An Sp1 transcription factor coordinates caspase-dependent and -independent apoptotic pathways

During animal development, the proper regulation of apoptosis requires the precise spatial and temporal execution of cell-death programs, which can include both caspase-dependent and caspase-independent pathways(1, 2). While the mechanisms of caspase-dependent and caspase-independent cell killing have been examined extensively, how these pathways are coordinated within a single cell that is fated to die is unknown. Here we show that the C. elegans Sp1 transcription factor SPTF-3 specifies the programmed cell deaths of at least two cells, the sisters of the pharyngeal M4 motor neuron and of the AQR sensory neuron, by transcriptionally activating both caspase-dependent and caspase-independent apoptotic pathways. SPTF-3 directly drives the transcription of the gene egl-1, which encodes a BH3-only protein that promotes apoptosis through the activation of the CED-3 caspase(3). In addition, SPTF-3 directly drives the transcription of the AMPK-related gene pig-1, which encodes a protein kinase and functions in apoptosis of the M4 sister and AQR sister independently of the pathway that activates CED-3(4, 5).

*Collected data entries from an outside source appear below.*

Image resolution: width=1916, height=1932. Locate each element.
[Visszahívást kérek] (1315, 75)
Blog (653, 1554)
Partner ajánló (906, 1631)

Thus, a single transcription factor controls two distinct cell-killing programs that act in parallel to drive apoptosis. Our findings reveal a bivalent regulatory node for caspase-dependent and caspase-independent pathways in the regulation of cell-type specific apoptosis. We propose that such nodes might act in a general mechanism for regulating cell-type specific apoptosis and could define therapeutic targets for diseases involving the dysregulation of apoptosis through multiple cell-killing mechanisms.